Look Before You Leap: Autonomous Exploration for LL...

Look Before You Leap: Autonomous Exploration for LL... | AI Research

Key Takeaways

Large language model (LLM) agents often struggle in unfamiliar environments because they tend to "prematurely exploit"—they try to solve tasks using prior kn...
Large language model based agents often fail in unfamiliar environments due to premature exploitation: a tendency to act on prior knowledge before acquiring sufficient environment-specific information.
We identify autonomous exploration as a critical yet underexplored capability for building adaptive agents.
To formalize and quantify this capability, we introduce Exploration Checkpoint Coverage, a verifiable metric that measures how broadly an agent discovers key states, objects, and affordances.
Our systematic evaluation reveals that agents trained with standard task-oriented reinforcement learning consistently exhibit narrow and repetitive behaviors that impede downstream performance.

Paper AbstractExpand

Large language model based agents often fail in unfamiliar environments due to premature exploitation: a tendency to act on prior knowledge before acquiring sufficient environment-specific information. We identify autonomous exploration as a critical yet underexplored capability for building adaptive agents. To formalize and quantify this capability, we introduce Exploration Checkpoint Coverage, a verifiable metric that measures how broadly an agent discovers key states, objects, and affordances. Our systematic evaluation reveals that agents trained with standard task-oriented reinforcement learning consistently exhibit narrow and repetitive behaviors that impede downstream performance. To address this limitation, we develop a training strategy that interleaves task-execution rollouts and exploration rollouts, with each type of rollout optimized by its corresponding verifiable reward. Building on this training strategy, we propose the Explore-then-Act paradigm, which decouples information-gathering from task execution: agents first utilize an interaction budget to acquire grounded environmental knowledge, then leverage it for task resolution. Our results demonstrate that learning to systematically explore is imperative for building generalizable and real-world-ready agents.

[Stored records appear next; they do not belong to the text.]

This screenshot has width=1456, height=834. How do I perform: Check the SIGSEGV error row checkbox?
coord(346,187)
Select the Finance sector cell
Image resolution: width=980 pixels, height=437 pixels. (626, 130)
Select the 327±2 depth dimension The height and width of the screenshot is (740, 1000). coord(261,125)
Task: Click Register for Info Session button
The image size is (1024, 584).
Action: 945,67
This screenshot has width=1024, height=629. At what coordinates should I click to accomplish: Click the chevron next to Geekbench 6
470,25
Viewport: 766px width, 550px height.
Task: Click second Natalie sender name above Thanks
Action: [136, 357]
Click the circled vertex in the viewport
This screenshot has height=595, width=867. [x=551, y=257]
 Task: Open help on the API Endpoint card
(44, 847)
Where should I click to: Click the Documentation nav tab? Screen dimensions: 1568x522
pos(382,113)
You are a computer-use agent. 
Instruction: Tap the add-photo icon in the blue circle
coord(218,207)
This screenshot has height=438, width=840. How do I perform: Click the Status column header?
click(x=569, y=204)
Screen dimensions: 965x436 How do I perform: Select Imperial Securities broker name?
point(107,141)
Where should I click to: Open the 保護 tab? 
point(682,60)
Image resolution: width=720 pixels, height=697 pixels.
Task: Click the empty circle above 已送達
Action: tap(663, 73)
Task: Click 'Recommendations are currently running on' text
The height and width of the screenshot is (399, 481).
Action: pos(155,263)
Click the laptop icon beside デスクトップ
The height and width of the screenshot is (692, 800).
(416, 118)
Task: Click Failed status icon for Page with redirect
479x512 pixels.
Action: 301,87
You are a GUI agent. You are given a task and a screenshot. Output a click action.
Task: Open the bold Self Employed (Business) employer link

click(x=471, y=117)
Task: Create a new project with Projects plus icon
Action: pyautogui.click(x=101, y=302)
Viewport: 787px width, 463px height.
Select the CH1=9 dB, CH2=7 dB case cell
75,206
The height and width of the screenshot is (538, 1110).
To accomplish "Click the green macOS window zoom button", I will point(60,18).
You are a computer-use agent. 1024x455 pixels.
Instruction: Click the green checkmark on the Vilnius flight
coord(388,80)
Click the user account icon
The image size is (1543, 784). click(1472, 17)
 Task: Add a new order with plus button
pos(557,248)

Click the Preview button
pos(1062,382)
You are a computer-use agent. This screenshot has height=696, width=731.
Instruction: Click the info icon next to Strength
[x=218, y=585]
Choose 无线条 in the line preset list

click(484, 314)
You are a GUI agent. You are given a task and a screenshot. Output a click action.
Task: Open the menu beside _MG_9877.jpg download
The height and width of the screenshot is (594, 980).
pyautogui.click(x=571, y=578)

Large language model (LLM) agents often struggle in unfamiliar environments because they tend to "prematurely exploit"—they try to solve tasks using prior knowledge before they truly understand their surroundings. This paper introduces a new framework to fix this by teaching agents how to explore their environment systematically before they attempt to complete any specific goals.

The Problem: Premature Exploitation

Current AI agents are typically trained to maximize task-completion rewards. While this works well in familiar or static settings, it fails when the agent encounters new environments. Because these agents lack an intrinsic drive to learn about their surroundings, they often fall into two traps: they either act aimlessly through trial and error or they confidently follow a plan based on incorrect assumptions about the environment’s tools and layout. The authors argue that agents need to be able to acquire "grounded" knowledge—real-world information gathered through direct interaction—rather than relying solely on pre-existing training data.

Measuring Exploration

To address this, the researchers formalized "autonomous exploration" as a measurable skill. They introduced a new metric called Exploration Checkpoint Coverage (ECC). This metric tracks how effectively an agent discovers key states, objects, and functional affordances within an environment. By using ECC, the team discovered that standard task-oriented training does not naturally lead to good exploration skills; instead, agents trained this way tend to repeat the same narrow behaviors, failing to map out the environment effectively.

The Explore-then-Act Paradigm

The authors propose a new training strategy that alternates between two types of rollouts: task-execution and exploration. During exploration rollouts, the agent is rewarded based on its ECC score, which encourages it to discover as much as possible about the environment.
This leads to the "Explore-then-Act" paradigm. Instead of jumping straight into a task, the agent is given an "interaction budget." During this phase, it explores the environment without a goal, gathering information about constraints and available tools. It then summarizes this information into a knowledge base, which it uses to inform its decisions when it finally begins the task-execution phase.

Results and Impact

Experiments across environments like ALFWorld, SciWorld, and TextCraft show that this approach significantly improves performance. Agents trained with the ECC-guided strategy were better at navigating unfamiliar settings and showed higher success rates in downstream tasks compared to agents trained only for task completion. The findings suggest that autonomous exploration is a vital "meta-capability" for building AI agents that are truly ready for the complexities of the real world, where environments are diverse and constantly changing.